Page text:
────────────────────
The Phoenix Network:
 
 
 
About  |  Advertise
 
CD Reviews  |  Classical  |  Download  |  Live Reviews  |  Music Features  |  New England Music News
--> -->

A hero of our time

Ivan Moravec at the Metropolitan Museum
By JEFFREY GANTZ  |  October 18, 2007

WEB_moravec1_printinside
Ivan Moravec
Now 77, Ivan Moravec has been flying under the classical-music radar for nearly 50 years. A student of Arturo Benedetti Michelangeli, he made his London debut in 1959 and his American debut with George Szell and the Cleveland Orchestra in 1964. Starting in 1962, E. Alan Silver’s hip but obscure Connoisseur Society label began releasing recordings. A four-disc Chopin set became a Book-of-the-Month Club selection; the complete Chopin Nocturnes drew a rave review from Harris Goldsmith in High Fidelity; Village Voice jazz critic Nat Hentoff wrote the liner notes for a 1967 Debussy disc, citing Moravec’s command, on previous releases, of “the inner imperatives of Beethoven and Chopin.”

A major, and major-label, career seemed in prospect. Forty years later, however, Moravec remains “the elegant, elusive Czech pianist,” as Michael Church calls him in an interview at Andante.com. His repertoire is limited: a good deal of Chopin and Debussy, some Mozart and Beethoven, less Haydn and Schumann and Grieg and Franck and Ravel. He appears infrequently in the world’s great concert halls. Along with the Connoisseur Society, his recordings (some 30 in all) have been released by Supraphon, Vox, Vai, Hänssler, Dorian, and Harmonia Mundi — hardly the who’s who of record labels. Apart from the eight months he spent in England in 1968, he’s lived quietly in Prague with his wife, Zuzana. He never joined the Communist Party, and that must have inhibited his touring. He hasn’t performed in Boston since his 1994 Celebrity Series recital in Jordan Hall, but last Saturday he made his seventh appearance for the PianoForte series at the Metropolitan Museum of Art in New York, just a short hop from Princeton University, where he’s the 2007–2008 Belknap Visitor in the Humanities. He’d be a perfect subject for the New Yorker (not least because of the piano tool kit he carries around with him); maybe Alex Ross will get round to him one of these days.
────────────────────
Dataset extract:
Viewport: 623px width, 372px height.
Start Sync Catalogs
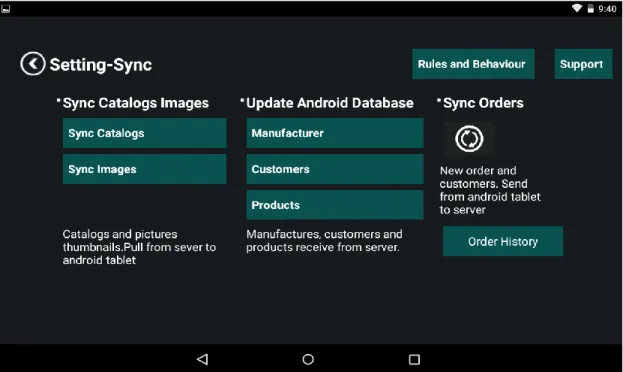coord(145,133)
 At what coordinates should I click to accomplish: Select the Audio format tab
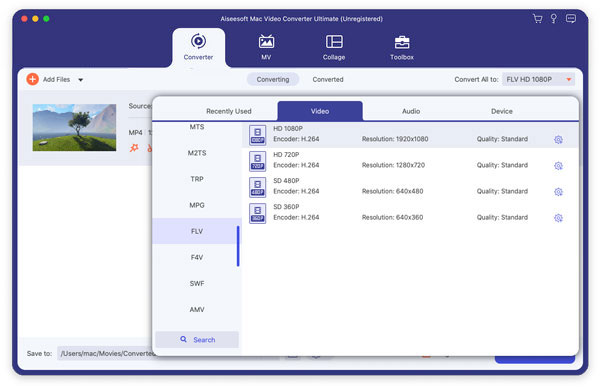[x=411, y=111]
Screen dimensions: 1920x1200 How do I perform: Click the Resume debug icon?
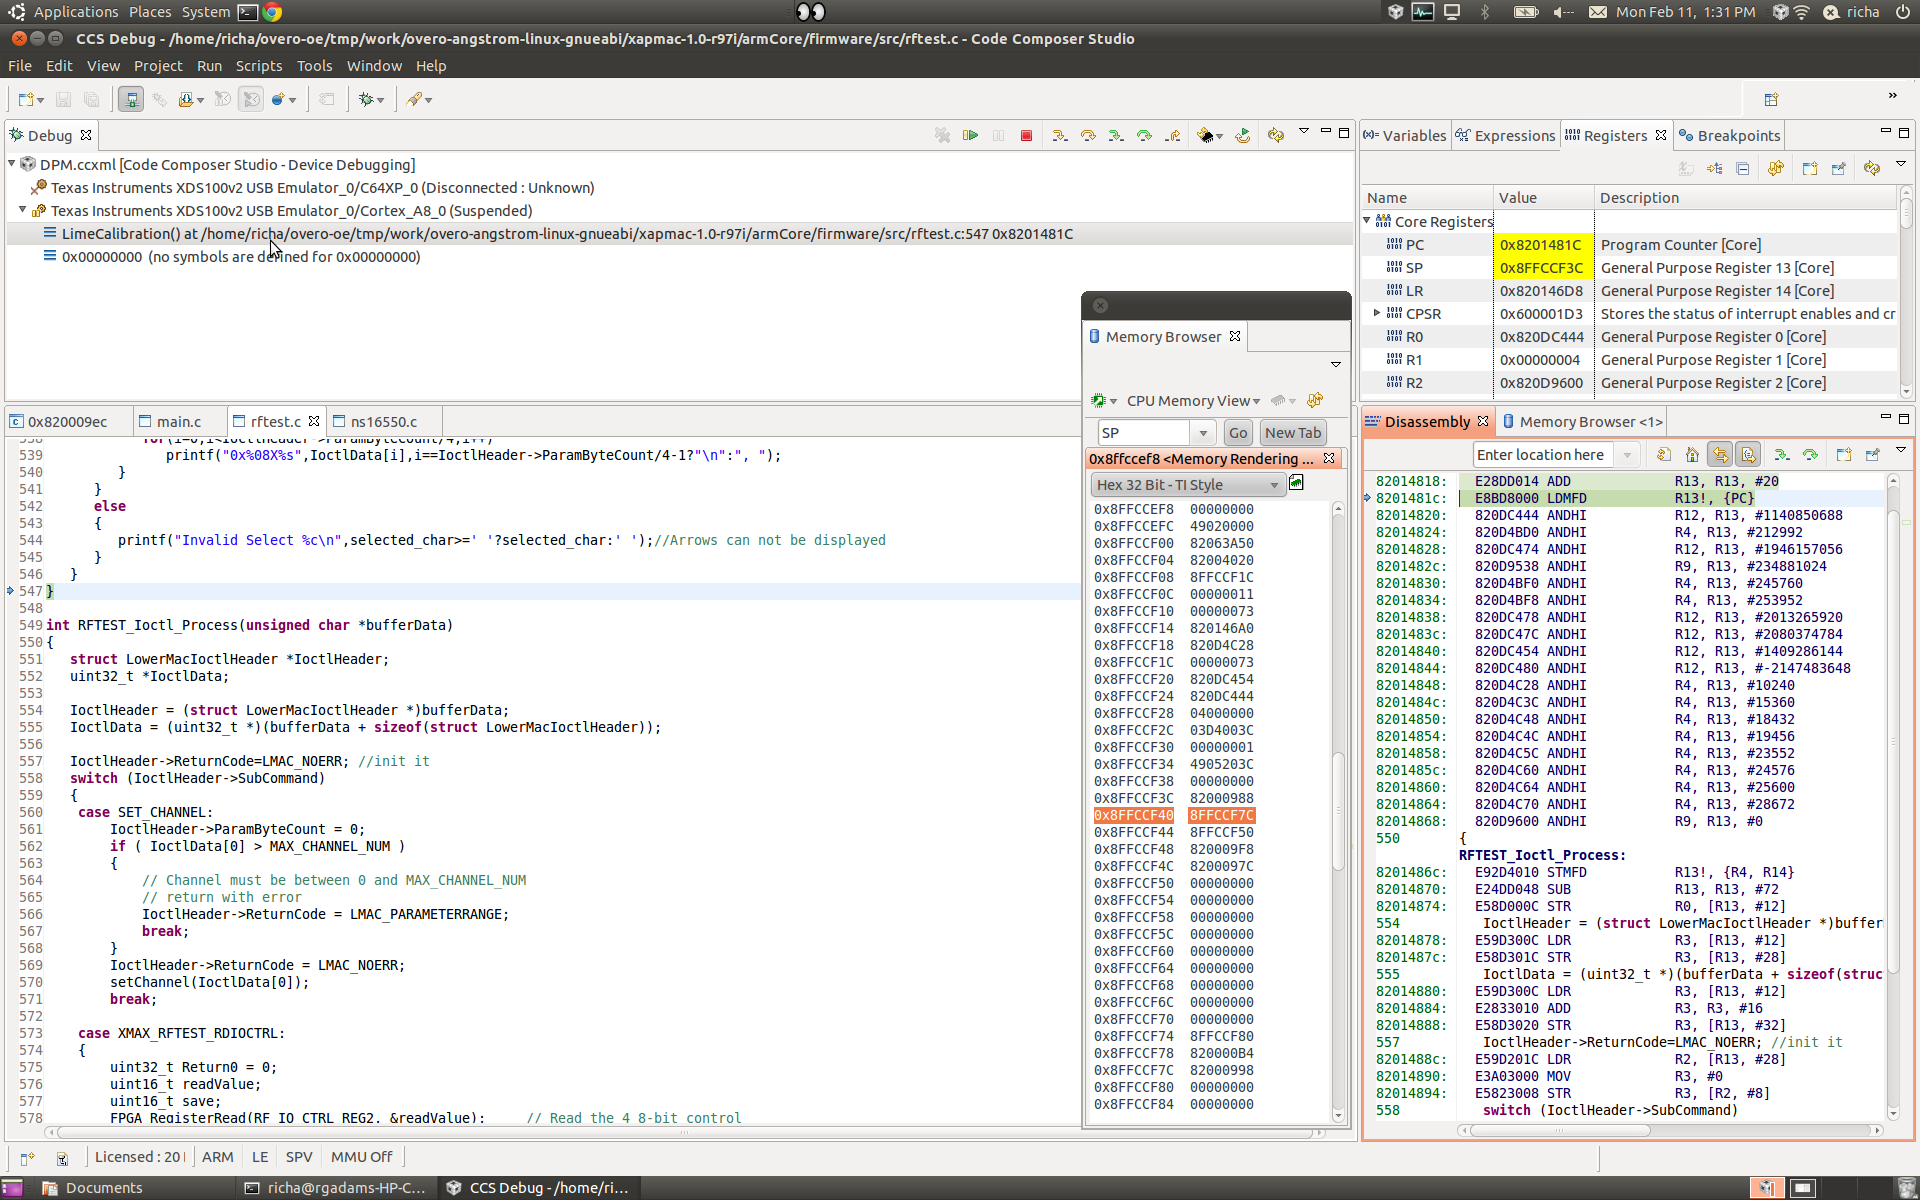point(970,135)
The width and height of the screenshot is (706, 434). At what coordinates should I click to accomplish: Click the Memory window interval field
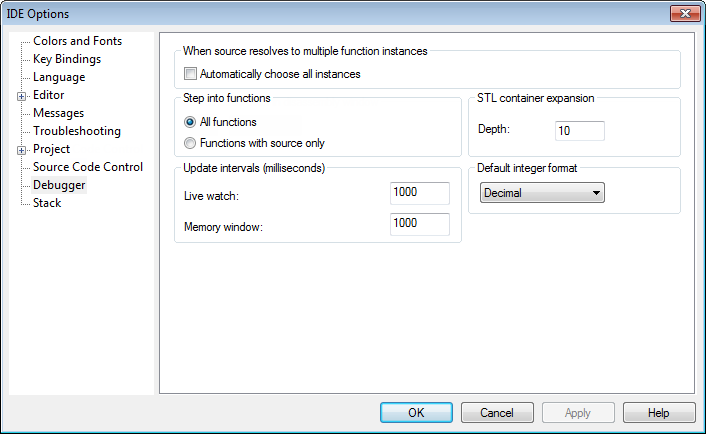click(x=421, y=226)
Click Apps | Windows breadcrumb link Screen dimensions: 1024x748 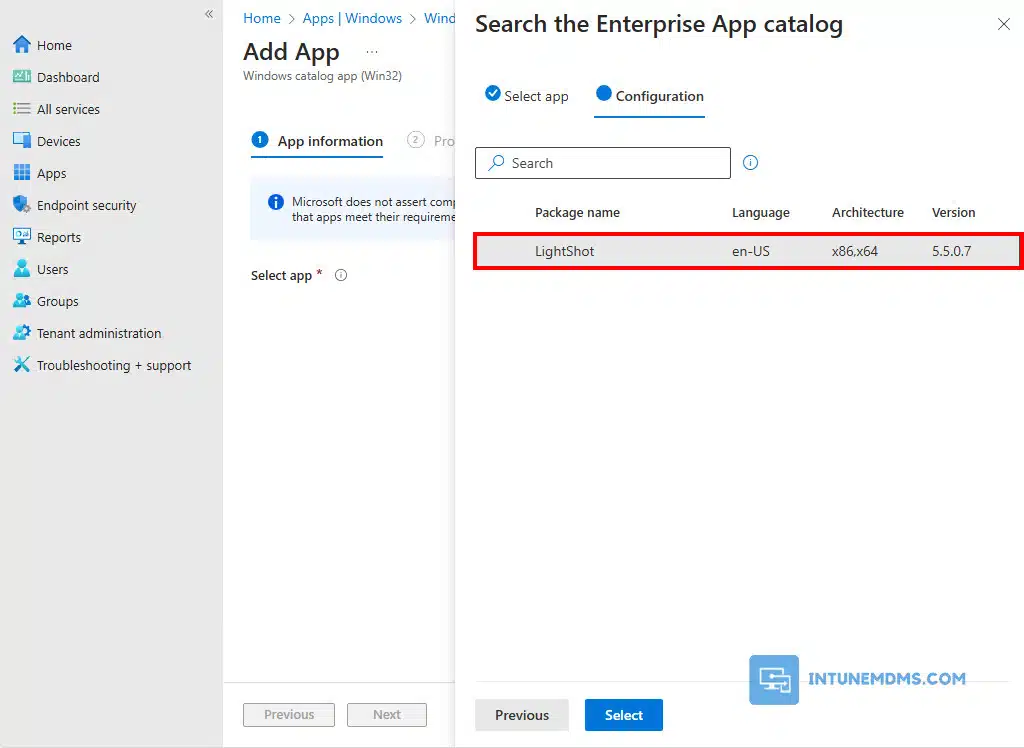click(352, 18)
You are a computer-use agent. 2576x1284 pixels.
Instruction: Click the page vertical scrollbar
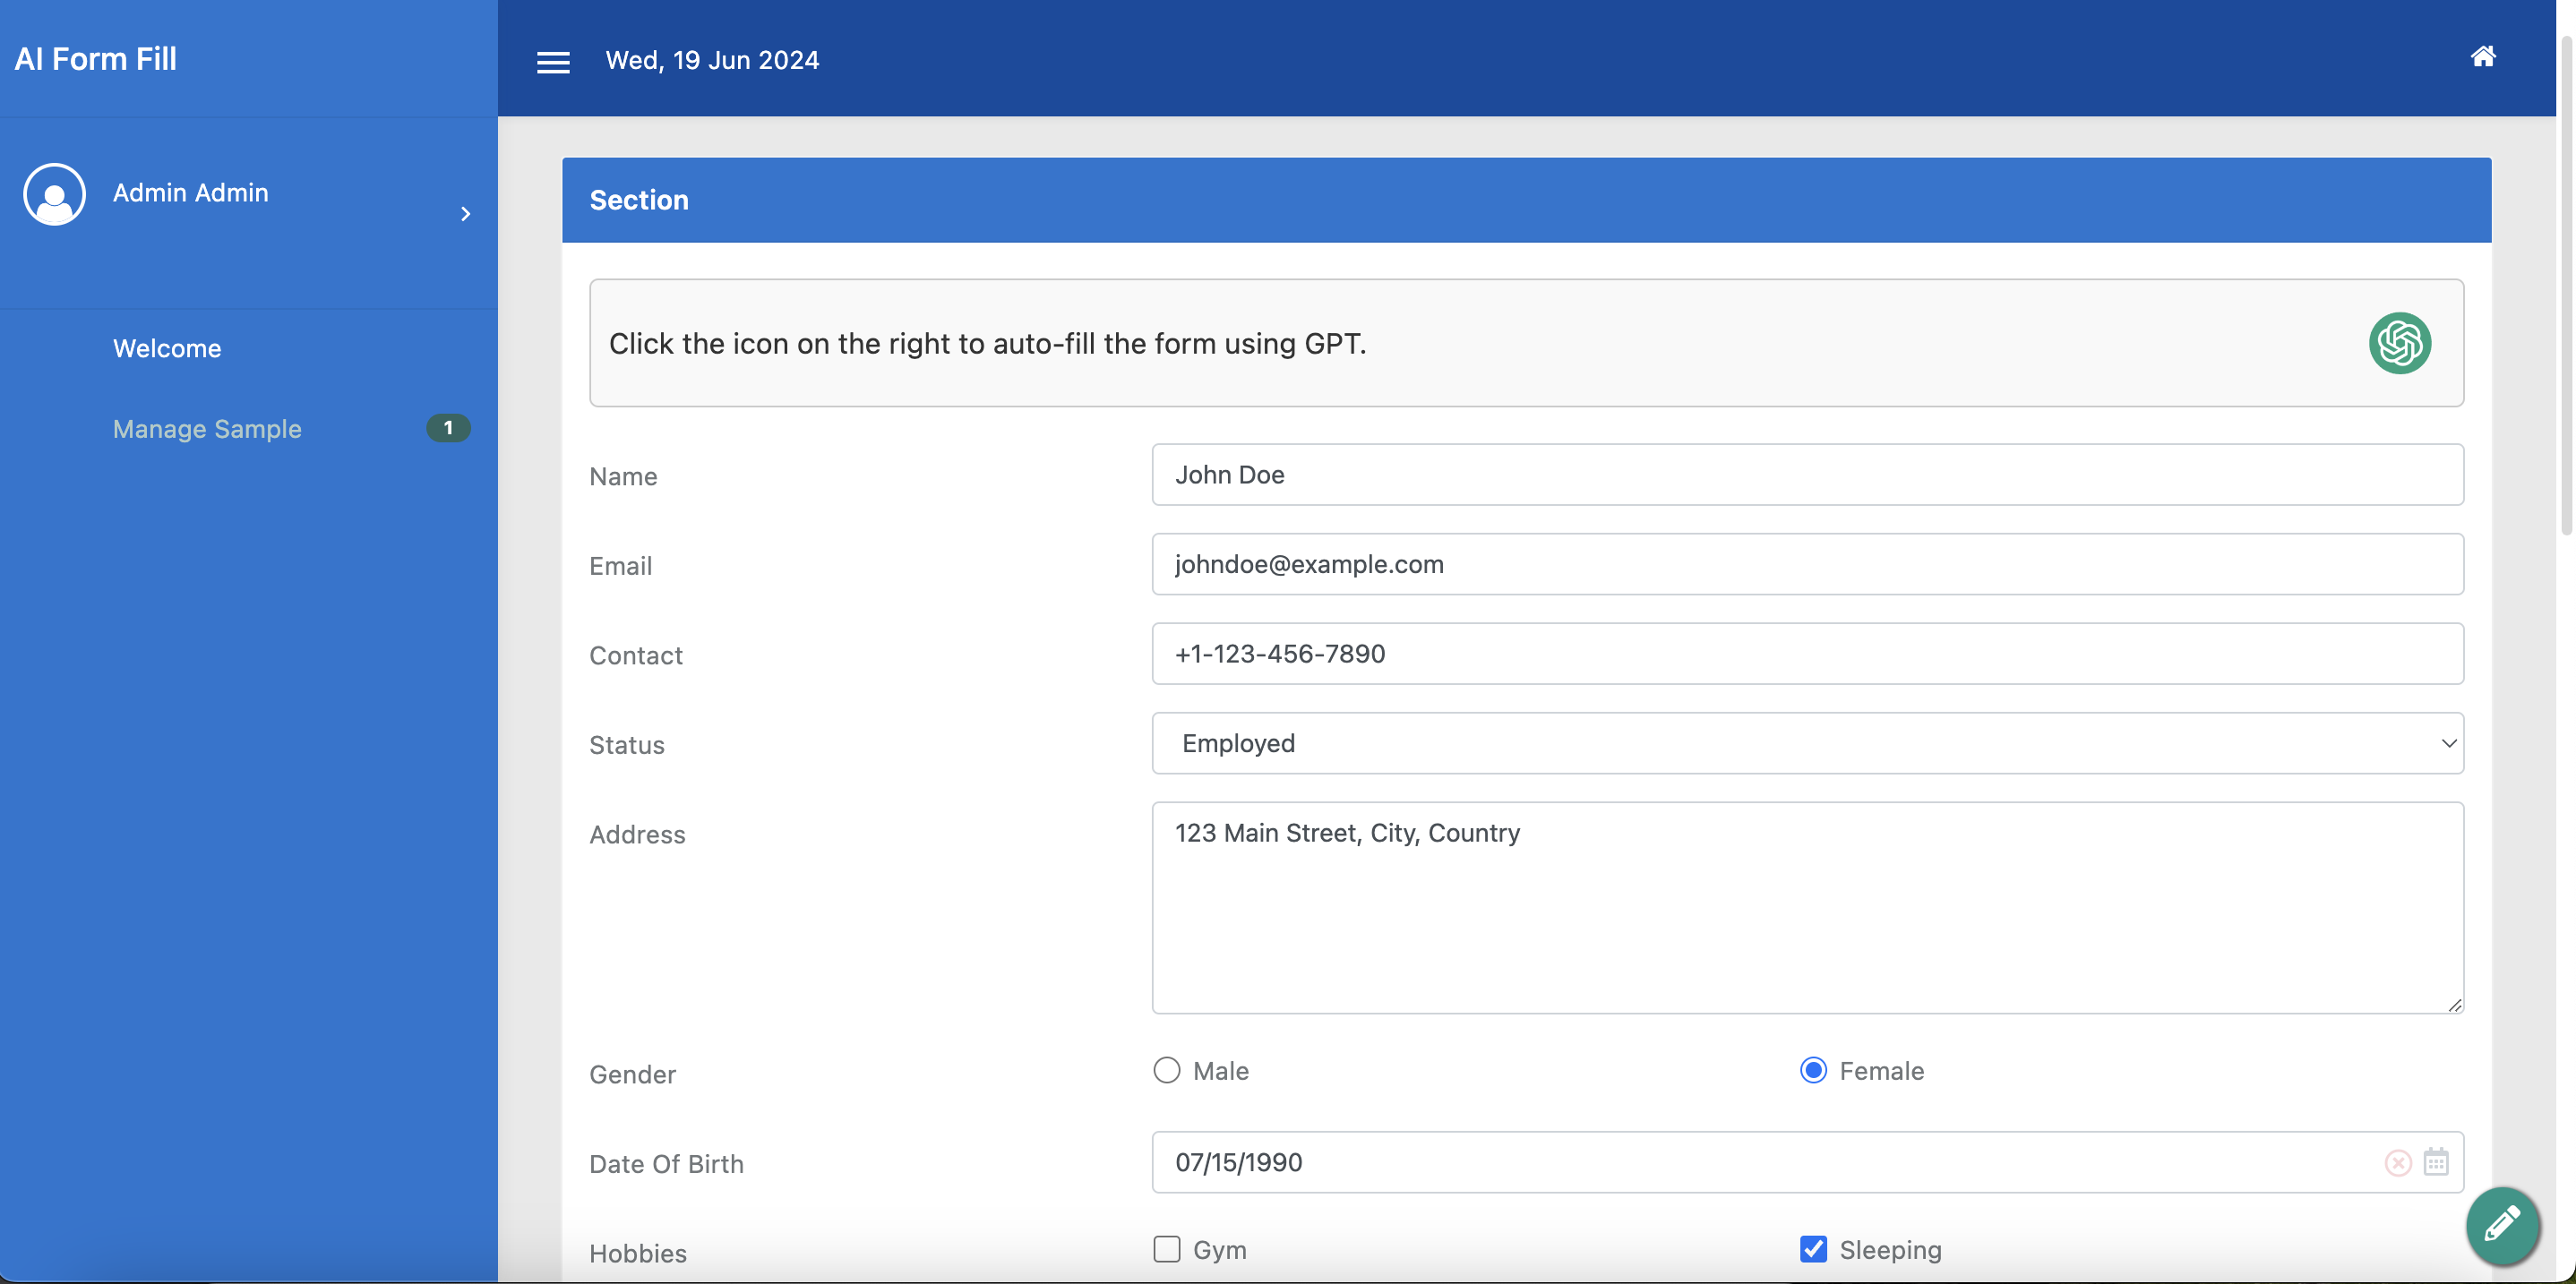(2565, 280)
────────────────────
Directive A:
Decide whether each statement below agrees with the article on Ivan Moravec, answering yes or no and quoting the words of the article that settle it: (i) Moravec made his American debut with the Cleveland Orchestra in 1964; (ii) Moravec joined the Communist Party; (iii) Moravec's last Boston performance was a 1994 recital in Jordan Hall.
Directive B:
Give a continuation of the article on Ivan Moravec, starting after its last sentence.

Exercise answer A:
(i) Yes: "his American debut with George Szell and the Cleveland Orchestra in 1964"
(ii) No: "He never joined the Communist Party"
(iii) Yes: "He hasn’t performed in Boston since his 1994 Celebrity Series recital in Jordan Hall"

Exercise answer B:
The hair is a little whiter, but it’s the same chubby, cheerful face (he looks a bit like veteran character actor J. Pat O’Malley) and stocky body, same shy smile, same little-boy walk, bent slightly forward, arms hanging straight down, as if his parents were about to present him to an important visitor. There was, as always, minimal fussing with the piano bench: within five seconds of sitting down, he’d launched himself into Haydn’s Sonata in D Hob. XVI:37. His trademarks — what have made him a cult figure (he doesn’t have a Web site, but his fans do: www.ivanmoravec.net) — are his heroic tone, the big structural arcs he creates, his dance pulse (no thumping on the beat), and phrasing that’s more like breathing. Sitting at the piano, he might remind you of Walter Gieseking. (He’s described Gieseking’s recordings of Schumann’s Kinderszenen and Brahms’s Intermezzi as his “first great experience”; they were mine also.) He’s very still, and his hands move along the keyboard like the spirit of God upon the face of the waters. He says that his tone comes from the weight in his arms, but when you watch him play, it seems to be coming from his very core.

The Haydn sounded a little gentler than the performance on his 2000 Live in Prague disc. It had enough size to be Beethoven, and also wit; it wasn’t dry and it wasn’t overpedaled. The middle-movement Sarabande was by turns operatic and religious, with a firm, clear bass; it left me wishing he’d program Schumann’s Symphonic Études. You could hear the proverbial pin drop in Rogers Auditorium (about 700 seats, mostly filled). Debussy’s Estampes followed, edifices of great tensile strength, with delicate washes of pedal but no blurring. La soirée dans Grenade rocked in its rhythm, as if it were the Habanera from Carmen; Jardins sous la pluie was a driving rain. The audience didn’t so much as hiccup. Then Debussy’s Pour la piano, with its Prélude of Spanish fireworks and harp runs, its Sarabande passing from churchy to bluesy without breaking stride, its Toccata dazzling in its crystal fingerwork and tonal shaping, the music opening like a flower.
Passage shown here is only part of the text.